Version vom 18. Februar 2018, 00:53 Uhr

Lieber Ulrich. Vor meine zusätzlichen Angaben und Hinweise habe ich jeweils ein Leerzeichen gesetzt. So erscheinen sie in grauen Kästen.
Gerade noch offen: Zitate aus Töpfer, Enenkel 2015 und Lutheraufsatz nachtragen; Einleitung schreiben; Ausformulieren der einzelnen Punkte; Auswahl der hochzuladenden Materialien etc.
Habe noch einige Beispiele eingefügt und einzelnes präzisiert; nichts grundsätzlich geändert. --US (Diskussion) 23:51, 20. Jan. 2018 (CET)

Einleitung (15')

1. Forschungsstand Briefsammlungen: Huber-Rebenich, Dall'Asta, US - Schwerpunkt Textredaktion, daneben etwas zu Motivation ("Erfurt"; H-R), außerdem Werkcharakter (US)

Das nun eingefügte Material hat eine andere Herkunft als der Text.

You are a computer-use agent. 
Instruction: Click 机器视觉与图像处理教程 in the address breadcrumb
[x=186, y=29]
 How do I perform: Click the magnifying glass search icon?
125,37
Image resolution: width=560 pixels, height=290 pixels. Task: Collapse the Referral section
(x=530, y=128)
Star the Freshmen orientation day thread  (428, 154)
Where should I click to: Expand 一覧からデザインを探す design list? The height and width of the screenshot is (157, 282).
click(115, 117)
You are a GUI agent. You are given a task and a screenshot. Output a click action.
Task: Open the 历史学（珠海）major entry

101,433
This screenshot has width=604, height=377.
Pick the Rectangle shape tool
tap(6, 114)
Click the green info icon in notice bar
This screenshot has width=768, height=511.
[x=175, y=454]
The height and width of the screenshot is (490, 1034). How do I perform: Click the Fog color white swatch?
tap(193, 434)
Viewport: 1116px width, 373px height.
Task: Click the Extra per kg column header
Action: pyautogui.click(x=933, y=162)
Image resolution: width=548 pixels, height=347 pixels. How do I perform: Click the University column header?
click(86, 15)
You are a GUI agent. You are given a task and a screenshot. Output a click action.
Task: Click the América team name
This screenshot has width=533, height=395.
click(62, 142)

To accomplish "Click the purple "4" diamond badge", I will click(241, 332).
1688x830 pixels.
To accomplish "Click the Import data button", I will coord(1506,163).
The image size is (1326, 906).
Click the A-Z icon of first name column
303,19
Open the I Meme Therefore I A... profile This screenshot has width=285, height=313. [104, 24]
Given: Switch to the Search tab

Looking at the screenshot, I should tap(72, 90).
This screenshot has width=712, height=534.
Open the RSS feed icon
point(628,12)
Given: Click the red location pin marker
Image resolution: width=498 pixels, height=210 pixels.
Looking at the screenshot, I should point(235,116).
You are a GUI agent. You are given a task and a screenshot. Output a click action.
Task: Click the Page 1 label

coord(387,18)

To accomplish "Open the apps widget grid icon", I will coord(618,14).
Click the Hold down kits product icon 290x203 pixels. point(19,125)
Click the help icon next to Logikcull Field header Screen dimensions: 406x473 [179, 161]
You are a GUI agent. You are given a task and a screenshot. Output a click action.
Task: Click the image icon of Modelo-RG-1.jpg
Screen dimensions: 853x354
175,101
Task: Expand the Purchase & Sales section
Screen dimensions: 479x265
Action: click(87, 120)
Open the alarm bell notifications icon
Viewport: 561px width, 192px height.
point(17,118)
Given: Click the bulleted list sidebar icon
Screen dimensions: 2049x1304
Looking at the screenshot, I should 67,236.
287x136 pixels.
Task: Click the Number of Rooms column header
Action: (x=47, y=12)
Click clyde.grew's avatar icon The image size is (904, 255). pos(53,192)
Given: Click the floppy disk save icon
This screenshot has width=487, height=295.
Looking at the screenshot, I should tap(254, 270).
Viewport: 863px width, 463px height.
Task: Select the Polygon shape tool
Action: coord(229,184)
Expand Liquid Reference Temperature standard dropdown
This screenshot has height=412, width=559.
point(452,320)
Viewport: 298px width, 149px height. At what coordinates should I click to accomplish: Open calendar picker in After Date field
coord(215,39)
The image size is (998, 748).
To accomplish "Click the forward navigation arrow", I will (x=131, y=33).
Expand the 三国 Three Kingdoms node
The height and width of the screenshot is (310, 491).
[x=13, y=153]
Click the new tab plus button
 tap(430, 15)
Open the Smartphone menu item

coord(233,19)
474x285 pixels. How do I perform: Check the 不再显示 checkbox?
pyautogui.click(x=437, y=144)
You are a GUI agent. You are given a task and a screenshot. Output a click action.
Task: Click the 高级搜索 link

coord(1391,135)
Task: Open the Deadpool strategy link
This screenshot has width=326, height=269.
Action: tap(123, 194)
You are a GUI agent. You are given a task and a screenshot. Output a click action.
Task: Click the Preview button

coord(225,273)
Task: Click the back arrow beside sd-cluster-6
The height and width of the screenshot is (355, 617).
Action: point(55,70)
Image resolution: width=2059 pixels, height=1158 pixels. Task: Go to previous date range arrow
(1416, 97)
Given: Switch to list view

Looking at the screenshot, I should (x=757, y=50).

1.1 Zentrale Aspekte nicht behandelt: Korrespondentenauswahl; Gliederungsprinzipien der Briefbände; Editionskriterien der Söhne

2. Erschließungsstand Datenbank Briefe: Zahlen, Fakten, Struktur

3. Ziel der Sektion und der beiden Teile:

3.1. Vertieftes Verständnis der Briefe

3.1.1 als Einzeltexte: Gattung Brief bei Camerarius; Datierungsfragen; Parallelüberlieferung und Redaktion

NB: Datierungsfragen kommen im weiteren Verlauf dieses Dokuments nicht mehr vor! --US (Diskussion) 23:50, 20. Jan. 2018 (CET)

3.1.2 als Sammlungen: Selbstdarstellung (u.a. durch Korrespondentenauswahl); Gliederungsprinzipien der Briefbände; Editionskriterien der Söhne

NB: Gliederungsprinzipien kommen im weiteren Verlauf dieses Dokuments nicht mehr vor!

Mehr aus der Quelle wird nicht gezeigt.